# Exercise details:
Transcribe only the lines of the listing below from the one holding "La Arquitectura del Poder (293, 2100)" through the one holding "Cuadernos de dibujo/ Blocs (170, 1740)", inclusive, without any change.

# Extracted data:
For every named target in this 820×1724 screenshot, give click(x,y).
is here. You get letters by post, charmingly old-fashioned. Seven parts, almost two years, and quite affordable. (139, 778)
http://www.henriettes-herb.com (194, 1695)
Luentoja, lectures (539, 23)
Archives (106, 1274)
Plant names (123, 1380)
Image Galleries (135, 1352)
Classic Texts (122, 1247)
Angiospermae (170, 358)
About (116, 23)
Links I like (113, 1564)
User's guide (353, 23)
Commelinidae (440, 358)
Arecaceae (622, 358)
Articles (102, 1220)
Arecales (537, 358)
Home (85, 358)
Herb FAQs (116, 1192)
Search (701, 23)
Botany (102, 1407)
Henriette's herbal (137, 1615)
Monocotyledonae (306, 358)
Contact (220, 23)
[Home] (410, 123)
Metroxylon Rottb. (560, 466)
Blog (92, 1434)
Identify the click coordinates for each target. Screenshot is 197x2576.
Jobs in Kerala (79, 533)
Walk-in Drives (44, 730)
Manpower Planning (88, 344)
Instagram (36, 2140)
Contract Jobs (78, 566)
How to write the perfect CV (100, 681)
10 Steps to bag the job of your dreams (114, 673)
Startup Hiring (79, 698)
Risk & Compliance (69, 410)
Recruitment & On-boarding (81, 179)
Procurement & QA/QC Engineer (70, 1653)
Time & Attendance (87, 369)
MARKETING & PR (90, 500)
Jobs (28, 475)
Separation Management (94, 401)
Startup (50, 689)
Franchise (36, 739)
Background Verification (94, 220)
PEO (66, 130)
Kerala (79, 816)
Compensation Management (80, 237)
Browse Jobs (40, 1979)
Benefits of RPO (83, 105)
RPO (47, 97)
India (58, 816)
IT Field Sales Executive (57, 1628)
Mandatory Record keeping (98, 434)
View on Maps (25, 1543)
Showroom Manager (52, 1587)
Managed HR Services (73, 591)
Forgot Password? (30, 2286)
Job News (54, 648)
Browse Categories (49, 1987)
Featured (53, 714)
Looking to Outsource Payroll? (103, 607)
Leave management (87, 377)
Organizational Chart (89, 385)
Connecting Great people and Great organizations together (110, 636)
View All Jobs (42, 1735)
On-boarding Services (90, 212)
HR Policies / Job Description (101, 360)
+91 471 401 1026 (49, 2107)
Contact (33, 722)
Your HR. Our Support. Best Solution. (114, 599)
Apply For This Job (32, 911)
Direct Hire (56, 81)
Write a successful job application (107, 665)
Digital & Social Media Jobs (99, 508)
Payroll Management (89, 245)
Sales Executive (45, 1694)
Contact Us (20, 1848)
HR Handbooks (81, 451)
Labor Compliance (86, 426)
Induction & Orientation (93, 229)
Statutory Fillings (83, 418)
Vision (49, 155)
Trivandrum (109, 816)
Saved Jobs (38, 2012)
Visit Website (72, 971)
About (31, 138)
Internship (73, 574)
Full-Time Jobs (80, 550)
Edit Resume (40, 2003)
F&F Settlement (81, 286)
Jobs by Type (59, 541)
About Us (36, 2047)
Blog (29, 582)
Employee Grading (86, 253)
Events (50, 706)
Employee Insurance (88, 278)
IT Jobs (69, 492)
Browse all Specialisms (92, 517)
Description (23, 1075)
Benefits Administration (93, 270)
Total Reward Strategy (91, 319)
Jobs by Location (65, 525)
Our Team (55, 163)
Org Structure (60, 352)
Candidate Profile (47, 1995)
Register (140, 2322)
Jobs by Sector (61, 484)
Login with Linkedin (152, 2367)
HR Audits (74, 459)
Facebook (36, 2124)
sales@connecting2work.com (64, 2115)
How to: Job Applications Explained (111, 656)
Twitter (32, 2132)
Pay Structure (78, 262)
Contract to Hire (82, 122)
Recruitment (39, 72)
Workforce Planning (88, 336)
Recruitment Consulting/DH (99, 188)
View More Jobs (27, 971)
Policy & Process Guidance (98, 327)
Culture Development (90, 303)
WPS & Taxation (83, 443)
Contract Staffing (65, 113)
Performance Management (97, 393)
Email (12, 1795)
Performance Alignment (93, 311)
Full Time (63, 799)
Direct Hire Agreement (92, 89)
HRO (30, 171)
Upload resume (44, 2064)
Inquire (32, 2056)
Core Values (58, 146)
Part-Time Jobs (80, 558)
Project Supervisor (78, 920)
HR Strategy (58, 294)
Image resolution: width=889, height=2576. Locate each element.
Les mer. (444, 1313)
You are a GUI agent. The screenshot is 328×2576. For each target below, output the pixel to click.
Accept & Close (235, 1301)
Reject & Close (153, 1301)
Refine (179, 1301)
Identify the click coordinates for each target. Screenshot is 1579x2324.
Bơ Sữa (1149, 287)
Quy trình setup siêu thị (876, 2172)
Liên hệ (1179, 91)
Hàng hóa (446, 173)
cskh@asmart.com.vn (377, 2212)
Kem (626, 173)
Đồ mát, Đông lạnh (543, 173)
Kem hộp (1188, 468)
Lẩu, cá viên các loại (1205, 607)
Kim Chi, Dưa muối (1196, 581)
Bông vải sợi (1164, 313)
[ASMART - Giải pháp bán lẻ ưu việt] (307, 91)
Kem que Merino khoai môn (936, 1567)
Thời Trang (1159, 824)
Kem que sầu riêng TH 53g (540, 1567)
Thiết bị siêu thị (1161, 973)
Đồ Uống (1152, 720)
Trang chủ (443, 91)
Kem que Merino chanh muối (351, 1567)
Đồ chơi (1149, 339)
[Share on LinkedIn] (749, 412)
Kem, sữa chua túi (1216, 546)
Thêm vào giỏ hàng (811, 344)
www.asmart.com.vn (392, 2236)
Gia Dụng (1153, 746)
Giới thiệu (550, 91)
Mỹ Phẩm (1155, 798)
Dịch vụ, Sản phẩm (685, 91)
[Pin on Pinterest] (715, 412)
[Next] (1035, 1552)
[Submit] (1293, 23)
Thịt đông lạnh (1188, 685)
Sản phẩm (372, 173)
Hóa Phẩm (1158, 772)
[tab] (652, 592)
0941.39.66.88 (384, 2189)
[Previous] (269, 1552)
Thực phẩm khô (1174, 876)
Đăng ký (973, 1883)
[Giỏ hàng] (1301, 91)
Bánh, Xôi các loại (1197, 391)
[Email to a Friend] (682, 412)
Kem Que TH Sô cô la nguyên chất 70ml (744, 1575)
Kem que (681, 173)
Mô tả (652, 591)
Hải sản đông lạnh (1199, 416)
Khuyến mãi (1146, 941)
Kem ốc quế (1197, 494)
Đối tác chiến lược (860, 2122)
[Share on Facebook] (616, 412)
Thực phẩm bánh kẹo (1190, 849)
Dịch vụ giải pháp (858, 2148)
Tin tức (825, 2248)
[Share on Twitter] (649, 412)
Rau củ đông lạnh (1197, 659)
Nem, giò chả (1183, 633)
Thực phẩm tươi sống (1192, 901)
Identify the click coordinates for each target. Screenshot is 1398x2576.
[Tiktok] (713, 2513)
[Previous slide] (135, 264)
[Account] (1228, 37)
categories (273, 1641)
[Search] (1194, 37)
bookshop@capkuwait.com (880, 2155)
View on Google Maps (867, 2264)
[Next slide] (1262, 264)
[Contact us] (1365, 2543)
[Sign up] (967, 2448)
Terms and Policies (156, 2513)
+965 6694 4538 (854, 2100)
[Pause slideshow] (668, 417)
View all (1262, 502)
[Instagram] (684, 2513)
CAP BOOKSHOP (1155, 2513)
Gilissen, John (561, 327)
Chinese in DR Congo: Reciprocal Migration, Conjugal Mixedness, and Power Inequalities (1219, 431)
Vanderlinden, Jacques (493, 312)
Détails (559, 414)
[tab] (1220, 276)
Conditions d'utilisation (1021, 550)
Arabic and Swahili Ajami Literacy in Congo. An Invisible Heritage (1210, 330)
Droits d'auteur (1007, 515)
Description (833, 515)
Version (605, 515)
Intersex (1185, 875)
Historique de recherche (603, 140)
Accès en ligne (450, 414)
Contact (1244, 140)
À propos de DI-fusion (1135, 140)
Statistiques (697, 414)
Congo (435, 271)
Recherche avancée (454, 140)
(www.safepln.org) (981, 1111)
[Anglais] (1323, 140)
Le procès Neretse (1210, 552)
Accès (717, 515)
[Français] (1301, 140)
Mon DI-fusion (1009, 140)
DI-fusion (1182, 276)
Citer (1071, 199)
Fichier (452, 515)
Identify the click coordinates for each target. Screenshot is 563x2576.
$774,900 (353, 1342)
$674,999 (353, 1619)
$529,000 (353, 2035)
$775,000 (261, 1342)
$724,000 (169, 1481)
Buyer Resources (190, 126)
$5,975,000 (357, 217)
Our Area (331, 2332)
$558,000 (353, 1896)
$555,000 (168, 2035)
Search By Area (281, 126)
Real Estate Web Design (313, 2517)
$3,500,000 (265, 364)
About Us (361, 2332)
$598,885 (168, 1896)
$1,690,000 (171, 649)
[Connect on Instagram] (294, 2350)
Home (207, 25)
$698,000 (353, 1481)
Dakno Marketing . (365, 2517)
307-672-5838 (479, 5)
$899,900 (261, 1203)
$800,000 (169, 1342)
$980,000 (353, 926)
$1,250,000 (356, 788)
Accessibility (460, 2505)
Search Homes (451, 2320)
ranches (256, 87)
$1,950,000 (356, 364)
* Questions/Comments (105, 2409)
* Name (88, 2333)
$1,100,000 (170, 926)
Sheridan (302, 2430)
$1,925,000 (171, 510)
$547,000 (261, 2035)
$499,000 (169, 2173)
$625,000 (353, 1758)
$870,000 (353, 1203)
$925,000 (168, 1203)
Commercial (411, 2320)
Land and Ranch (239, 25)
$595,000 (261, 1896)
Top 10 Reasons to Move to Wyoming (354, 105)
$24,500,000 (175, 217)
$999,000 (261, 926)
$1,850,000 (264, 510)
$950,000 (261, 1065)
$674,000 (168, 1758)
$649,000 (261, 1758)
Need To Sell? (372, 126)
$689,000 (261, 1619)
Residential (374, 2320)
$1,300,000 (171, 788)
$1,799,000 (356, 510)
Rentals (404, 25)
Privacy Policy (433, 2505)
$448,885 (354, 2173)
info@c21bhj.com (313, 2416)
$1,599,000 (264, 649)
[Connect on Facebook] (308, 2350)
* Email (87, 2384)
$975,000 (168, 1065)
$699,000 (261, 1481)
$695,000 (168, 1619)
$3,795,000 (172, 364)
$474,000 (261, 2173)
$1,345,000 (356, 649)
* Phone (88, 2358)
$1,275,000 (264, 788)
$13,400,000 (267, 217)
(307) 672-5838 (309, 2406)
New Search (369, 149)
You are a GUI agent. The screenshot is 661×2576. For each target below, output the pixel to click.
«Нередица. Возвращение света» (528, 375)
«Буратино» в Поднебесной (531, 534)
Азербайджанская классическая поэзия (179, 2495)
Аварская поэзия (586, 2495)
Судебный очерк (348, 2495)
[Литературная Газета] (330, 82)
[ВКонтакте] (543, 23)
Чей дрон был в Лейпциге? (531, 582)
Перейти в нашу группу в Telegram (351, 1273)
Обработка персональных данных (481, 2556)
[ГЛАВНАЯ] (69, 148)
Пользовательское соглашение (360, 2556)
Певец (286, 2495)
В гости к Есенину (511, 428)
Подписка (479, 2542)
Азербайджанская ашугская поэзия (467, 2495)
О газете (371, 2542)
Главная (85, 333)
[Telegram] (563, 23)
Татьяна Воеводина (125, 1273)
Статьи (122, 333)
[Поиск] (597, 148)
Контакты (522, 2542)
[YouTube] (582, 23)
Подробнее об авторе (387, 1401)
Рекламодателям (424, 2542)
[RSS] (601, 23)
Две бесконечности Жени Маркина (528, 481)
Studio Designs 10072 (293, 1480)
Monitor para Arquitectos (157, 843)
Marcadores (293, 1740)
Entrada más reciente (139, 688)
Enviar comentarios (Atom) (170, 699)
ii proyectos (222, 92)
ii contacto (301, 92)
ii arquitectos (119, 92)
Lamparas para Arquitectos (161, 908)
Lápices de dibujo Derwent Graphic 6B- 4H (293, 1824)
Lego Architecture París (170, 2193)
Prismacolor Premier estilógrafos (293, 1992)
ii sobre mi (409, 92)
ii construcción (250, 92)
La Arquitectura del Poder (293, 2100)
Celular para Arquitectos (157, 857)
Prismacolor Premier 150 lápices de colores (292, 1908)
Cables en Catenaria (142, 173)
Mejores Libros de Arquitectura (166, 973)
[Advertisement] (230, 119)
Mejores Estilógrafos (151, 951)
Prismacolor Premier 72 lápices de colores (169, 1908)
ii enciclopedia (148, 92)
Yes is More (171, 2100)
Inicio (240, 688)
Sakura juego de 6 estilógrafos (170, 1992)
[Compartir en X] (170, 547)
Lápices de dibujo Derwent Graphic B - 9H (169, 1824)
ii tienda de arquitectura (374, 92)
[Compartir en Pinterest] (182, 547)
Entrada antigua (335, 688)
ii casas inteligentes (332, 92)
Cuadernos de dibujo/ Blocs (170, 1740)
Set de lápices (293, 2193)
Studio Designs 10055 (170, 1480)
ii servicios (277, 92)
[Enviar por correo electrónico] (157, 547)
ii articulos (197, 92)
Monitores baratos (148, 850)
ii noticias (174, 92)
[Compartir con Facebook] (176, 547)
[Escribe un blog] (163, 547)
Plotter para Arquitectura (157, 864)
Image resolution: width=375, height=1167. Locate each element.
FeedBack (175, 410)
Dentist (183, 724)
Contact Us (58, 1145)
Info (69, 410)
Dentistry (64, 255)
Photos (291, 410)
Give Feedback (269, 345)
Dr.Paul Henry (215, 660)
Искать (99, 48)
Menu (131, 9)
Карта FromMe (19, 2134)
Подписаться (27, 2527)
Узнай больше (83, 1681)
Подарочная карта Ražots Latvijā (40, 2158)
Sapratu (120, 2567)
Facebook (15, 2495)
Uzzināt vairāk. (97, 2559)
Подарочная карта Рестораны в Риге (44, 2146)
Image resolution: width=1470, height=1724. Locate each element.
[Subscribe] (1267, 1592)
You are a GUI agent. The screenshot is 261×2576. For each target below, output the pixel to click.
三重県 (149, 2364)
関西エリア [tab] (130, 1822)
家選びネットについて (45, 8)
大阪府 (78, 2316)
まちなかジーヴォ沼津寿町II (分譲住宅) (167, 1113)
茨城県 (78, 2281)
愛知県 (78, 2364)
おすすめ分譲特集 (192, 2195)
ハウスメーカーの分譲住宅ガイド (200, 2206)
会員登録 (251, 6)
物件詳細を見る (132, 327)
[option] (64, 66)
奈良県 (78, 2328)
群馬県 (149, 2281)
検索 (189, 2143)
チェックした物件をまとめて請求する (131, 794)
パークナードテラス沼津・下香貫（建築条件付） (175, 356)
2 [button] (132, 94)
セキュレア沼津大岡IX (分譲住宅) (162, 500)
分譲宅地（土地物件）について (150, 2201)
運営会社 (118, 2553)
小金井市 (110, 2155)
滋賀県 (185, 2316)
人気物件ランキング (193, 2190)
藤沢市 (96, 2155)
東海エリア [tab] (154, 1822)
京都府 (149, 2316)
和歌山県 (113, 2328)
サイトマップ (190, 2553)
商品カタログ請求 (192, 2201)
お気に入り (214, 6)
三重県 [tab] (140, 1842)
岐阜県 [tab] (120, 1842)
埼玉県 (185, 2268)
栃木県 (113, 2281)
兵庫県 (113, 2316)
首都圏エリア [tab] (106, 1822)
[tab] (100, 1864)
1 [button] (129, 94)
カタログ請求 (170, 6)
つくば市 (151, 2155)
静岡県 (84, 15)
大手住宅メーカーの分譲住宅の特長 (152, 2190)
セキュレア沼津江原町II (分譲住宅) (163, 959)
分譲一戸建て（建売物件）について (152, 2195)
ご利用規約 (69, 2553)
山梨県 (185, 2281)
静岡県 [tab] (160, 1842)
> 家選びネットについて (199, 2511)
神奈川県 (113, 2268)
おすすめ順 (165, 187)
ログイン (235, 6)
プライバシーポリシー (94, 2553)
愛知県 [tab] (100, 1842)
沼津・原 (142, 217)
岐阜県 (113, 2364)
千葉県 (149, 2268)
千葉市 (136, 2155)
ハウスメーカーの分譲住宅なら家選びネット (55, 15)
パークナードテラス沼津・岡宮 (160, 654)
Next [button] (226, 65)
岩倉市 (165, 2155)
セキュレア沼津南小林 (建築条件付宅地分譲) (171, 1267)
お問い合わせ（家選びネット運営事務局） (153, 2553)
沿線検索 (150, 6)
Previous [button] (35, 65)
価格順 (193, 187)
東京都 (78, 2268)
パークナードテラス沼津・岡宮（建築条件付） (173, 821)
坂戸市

# Answer for the task:
La Arquitectura del Poder (293, 2100)
Celular para Arquitectos (157, 857)
Prismacolor Premier 150 lápices de colores (292, 1908)
Cables en Catenaria (142, 173)
Mejores Libros de Arquitectura (166, 973)
[Advertisement] (230, 119)
Mejores Estilógrafos (151, 951)
Prismacolor Premier 72 lápices de colores (169, 1908)
ii enciclopedia (148, 92)
Yes is More (171, 2100)
Inicio (240, 688)
Sakura juego de 6 estilógrafos (170, 1992)
[Compartir en X] (170, 547)
Lápices de dibujo Derwent Graphic B - 9H (169, 1824)
ii tienda de arquitectura (374, 92)
[Compartir en Pinterest] (182, 547)
Entrada antigua (335, 688)
ii casas inteligentes (332, 92)
Cuadernos de dibujo/ Blocs (170, 1740)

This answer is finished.